- [DIRECTIONS FOR THIS TASK]: Starting at the top of the data and ending with the line that holds "Task: Open the Gmail extension icon", transcribe each line exactly; include both ends.

═════ AVAILABLE DATA ═════

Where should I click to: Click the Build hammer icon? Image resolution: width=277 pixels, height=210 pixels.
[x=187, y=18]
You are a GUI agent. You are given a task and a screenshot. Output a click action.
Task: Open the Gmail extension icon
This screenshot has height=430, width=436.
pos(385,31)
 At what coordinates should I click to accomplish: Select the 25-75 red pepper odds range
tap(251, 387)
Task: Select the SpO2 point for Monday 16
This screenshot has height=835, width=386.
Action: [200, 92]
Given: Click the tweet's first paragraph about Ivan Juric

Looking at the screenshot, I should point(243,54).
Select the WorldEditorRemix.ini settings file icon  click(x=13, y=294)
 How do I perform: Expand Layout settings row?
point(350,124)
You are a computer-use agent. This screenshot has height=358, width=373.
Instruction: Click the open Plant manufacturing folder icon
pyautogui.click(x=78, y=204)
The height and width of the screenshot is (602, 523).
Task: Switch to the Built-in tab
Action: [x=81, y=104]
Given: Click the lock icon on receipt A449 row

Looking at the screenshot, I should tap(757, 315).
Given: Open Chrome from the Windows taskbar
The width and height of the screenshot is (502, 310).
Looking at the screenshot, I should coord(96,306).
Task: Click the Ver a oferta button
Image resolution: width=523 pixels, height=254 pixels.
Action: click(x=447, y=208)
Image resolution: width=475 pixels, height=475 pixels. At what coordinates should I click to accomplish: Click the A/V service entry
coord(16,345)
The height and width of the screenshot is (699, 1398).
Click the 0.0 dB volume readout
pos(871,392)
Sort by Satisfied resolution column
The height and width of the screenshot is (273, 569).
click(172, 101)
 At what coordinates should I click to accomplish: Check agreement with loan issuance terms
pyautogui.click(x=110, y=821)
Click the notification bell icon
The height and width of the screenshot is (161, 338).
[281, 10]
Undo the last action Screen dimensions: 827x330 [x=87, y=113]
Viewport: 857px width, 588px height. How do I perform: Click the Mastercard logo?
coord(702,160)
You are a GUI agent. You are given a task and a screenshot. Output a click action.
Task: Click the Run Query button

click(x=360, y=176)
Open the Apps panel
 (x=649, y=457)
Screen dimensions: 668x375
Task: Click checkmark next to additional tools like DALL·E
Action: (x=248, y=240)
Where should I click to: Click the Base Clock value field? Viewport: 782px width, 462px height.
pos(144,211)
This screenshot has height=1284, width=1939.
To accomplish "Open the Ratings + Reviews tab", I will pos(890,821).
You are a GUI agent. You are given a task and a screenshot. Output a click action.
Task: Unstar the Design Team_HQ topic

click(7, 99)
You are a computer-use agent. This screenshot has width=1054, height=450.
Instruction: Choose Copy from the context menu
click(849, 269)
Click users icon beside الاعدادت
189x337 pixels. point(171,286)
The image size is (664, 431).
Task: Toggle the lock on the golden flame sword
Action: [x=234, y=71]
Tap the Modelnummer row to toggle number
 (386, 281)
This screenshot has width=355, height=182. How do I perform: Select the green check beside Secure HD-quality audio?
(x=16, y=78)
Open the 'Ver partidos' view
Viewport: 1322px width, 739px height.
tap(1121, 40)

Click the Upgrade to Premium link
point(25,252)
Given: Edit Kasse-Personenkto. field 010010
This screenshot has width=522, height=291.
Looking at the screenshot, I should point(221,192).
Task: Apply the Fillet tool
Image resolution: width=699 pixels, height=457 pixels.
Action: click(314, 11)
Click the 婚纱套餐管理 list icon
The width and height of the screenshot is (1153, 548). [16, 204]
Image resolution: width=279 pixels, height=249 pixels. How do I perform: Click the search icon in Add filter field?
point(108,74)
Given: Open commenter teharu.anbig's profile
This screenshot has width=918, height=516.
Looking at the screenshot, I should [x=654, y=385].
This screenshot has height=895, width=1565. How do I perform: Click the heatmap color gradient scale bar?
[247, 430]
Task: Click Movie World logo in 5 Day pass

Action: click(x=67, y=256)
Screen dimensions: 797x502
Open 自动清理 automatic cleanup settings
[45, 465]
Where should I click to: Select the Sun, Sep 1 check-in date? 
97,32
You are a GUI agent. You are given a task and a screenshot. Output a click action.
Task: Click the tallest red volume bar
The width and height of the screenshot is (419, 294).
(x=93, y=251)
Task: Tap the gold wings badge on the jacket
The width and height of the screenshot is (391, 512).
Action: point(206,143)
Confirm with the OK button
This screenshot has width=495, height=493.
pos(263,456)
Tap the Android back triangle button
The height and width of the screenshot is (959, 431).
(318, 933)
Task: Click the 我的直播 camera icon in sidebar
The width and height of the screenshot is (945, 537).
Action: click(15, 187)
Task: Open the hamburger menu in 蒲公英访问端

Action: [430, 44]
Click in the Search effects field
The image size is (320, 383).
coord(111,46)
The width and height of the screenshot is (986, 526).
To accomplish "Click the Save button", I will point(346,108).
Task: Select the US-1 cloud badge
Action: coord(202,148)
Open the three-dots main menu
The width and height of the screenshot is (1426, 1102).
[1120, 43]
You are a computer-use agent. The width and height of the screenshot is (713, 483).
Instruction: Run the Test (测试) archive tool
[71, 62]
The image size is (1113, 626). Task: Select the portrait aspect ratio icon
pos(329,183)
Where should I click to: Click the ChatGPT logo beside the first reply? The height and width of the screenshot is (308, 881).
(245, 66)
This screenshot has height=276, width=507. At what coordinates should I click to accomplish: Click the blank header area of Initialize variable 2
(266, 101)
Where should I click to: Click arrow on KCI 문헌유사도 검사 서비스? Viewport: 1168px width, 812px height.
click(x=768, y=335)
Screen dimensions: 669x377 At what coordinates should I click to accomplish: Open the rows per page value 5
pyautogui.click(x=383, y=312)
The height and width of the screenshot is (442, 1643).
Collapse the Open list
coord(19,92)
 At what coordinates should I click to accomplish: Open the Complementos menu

═════

- [REPLY]:
Where should I click to: Click the Build hammer icon? Image resolution: width=277 pixels, height=210 pixels.
[x=187, y=18]
You are a GUI agent. You are given a task and a screenshot. Output a click action.
Task: Open the Gmail extension icon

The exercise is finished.